On the line ”var cheerpMemUI = new CheerpMemUI(60, 100)” we created an object cheerpMemUI. This can be leveraged from the developer console in three ways:

cheerpMemUI.totalLiveMemory()

Returns the current total amount of allocated memory.

cheerpMemUI.lastSamples()

Returns an array with the amount of used memory at every step in the profiling window, so that you can examine the total amount at each sample.

cheerpMemUI.liveAllocations()

Returns information for all the live allocations:

  • starting address of the memory block
  • size of the memory block
  • stack trace that led to the creation of that block of memory, parsed and formatted

Using the browser console gives a better formatted stack trace

Introspection API

If you need control on what memory allocations you want to profile, we provide also an introspection API which can be used directly from your code. In this case you need to #include <cheerp/memprof.h> in addition to compile with -lmemprof.

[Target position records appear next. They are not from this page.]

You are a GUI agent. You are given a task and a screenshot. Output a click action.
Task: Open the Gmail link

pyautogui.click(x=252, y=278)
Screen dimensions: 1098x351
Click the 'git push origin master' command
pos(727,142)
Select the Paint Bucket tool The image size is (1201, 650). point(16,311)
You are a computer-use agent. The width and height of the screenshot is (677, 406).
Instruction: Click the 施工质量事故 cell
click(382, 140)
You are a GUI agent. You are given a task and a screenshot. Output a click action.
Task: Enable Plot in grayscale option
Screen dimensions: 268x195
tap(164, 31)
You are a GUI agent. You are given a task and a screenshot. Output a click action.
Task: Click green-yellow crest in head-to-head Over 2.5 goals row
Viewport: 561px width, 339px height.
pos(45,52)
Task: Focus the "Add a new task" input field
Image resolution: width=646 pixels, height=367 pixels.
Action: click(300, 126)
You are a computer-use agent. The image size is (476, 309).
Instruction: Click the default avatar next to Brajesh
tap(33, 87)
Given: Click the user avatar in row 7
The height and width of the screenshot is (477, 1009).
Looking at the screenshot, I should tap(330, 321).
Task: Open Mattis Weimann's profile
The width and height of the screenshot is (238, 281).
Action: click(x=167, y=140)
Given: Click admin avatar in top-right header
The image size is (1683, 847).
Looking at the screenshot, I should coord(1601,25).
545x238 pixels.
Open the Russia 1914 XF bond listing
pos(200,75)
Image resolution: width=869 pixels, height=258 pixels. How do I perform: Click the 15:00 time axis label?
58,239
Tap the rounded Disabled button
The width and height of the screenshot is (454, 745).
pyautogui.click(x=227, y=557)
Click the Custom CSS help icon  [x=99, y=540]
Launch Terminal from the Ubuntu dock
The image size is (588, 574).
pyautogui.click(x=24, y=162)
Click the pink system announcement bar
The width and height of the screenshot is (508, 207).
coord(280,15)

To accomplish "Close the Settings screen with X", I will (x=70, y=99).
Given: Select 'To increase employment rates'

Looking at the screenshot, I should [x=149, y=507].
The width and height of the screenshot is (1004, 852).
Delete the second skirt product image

You will then be able to call these functions:

CHEERP_MEMPROF_TAG cheerpMemProfAnnotate(const char *tag_name);

Create a named tag that will records the allocations/free that follows. It returns a handle that have to be saved to be able to ask information about this particular tag. Multiple tag can be open at the same time.

void cheerpMemProfLive(CHEERP_MEMPROF_TAG tag);

Report (on the browser console) the memory allocated after the tag creation and not yet freed. This function have to be called with the handle returned by a call to cheerpMemProfAnnotate().

void cheerpMemProfClose(CHEERP_MEMPROF_TAG tag);

Report the memory allocated after the tag creation and yet to be freed, and close the tag. Any following use of the tag is undefined.

size_t cheerpMemProfUsed(CHEERP_MEMPROF_TAG tag);

Return the amount of memory allocated after the tag creation but not yet freed. Useful to assert that there have been no leaks in a certain portion of a function/program.

size_t cheerpMemProfTotalUsed();

Return the total amount of memory currently allocated by the program.

Example

auto tag = cheerpMemProfAnnotate("functionX wrapper");
functionX(); //function that should ideally not generate permanent allocations
if (cheerpMemProfUsed(tag) > 0)
{
// Unexpected leak from functionX()
// Print on the console all the memory allocations created inside functionX and not freed
cheerpMemProfLive(tag);
assert(false);
}
//close the tag
cheerpMemProfClose(tag);

Performance

We designed the Cheerp Memory Profiler to be less intrusive as possible, both regarding the performance and modification required on your code.

cheerpMemProfTotalUsed() executes in constant time. The other functions in time linear on the number of memory blocks currently alive. Every malloc/free in the code also have to incur an execution cost that’s logarithmic on the number of memory blocks currently alive.